INFORMATION PROVIDED:
※
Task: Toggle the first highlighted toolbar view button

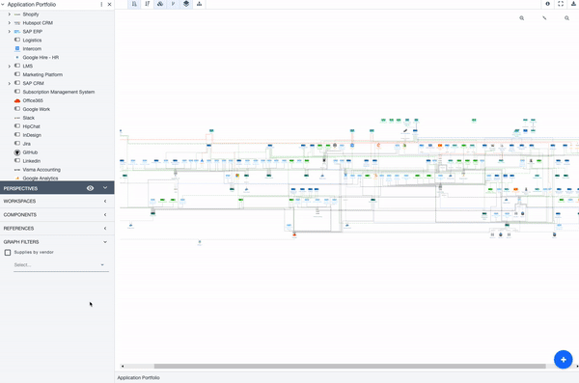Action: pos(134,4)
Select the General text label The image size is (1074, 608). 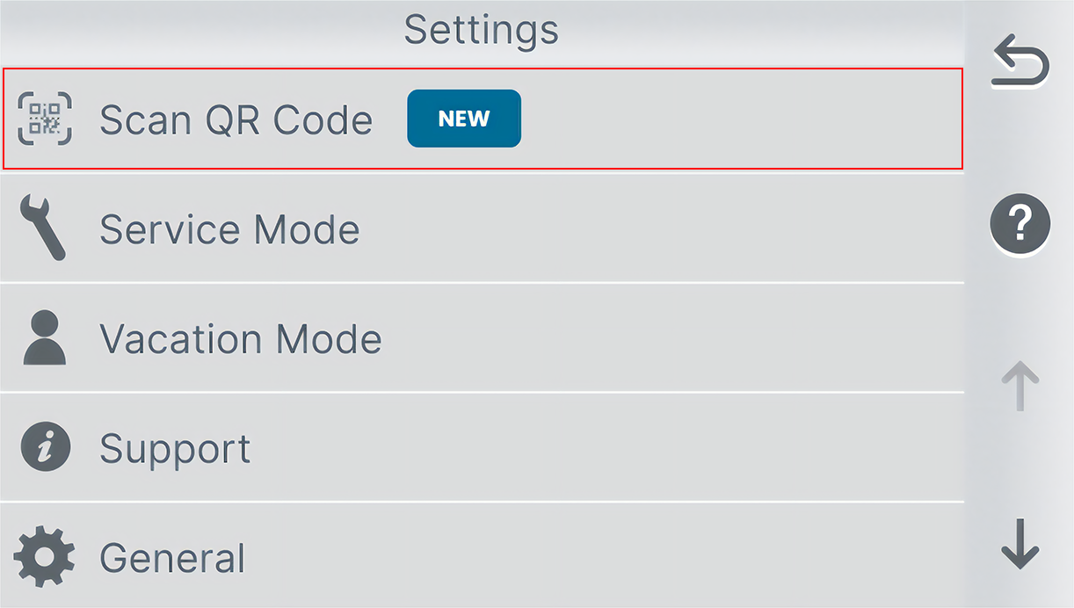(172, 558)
※
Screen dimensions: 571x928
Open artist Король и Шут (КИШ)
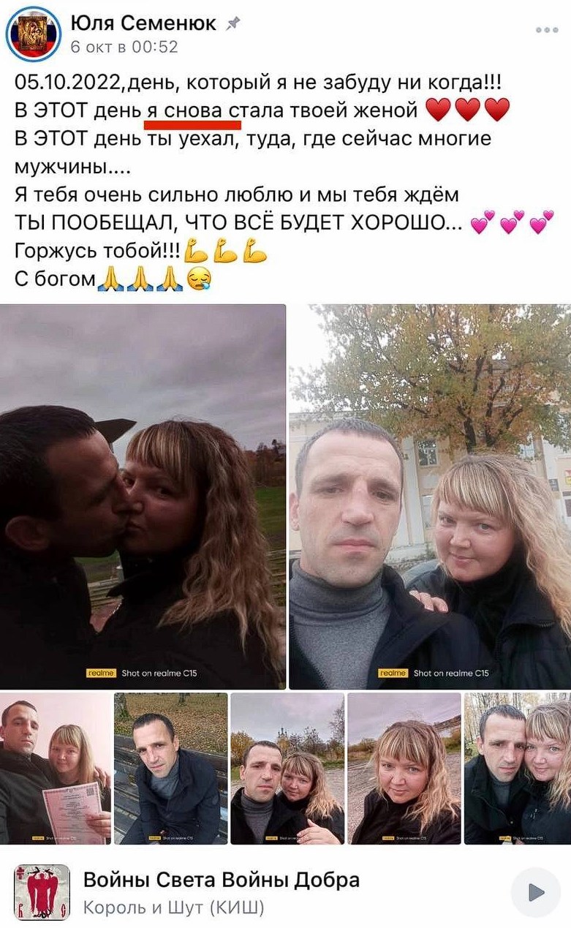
※
Transcribe, exactly and without additions, the lines of the records above, beginning with the line that contains "Screen dimensions: 571x928" and ending with the line that contains "Open artist Король и Шут (КИШ)", both included.

RESULT OF THE TASK:
Screen dimensions: 571x928
Open artist Король и Шут (КИШ)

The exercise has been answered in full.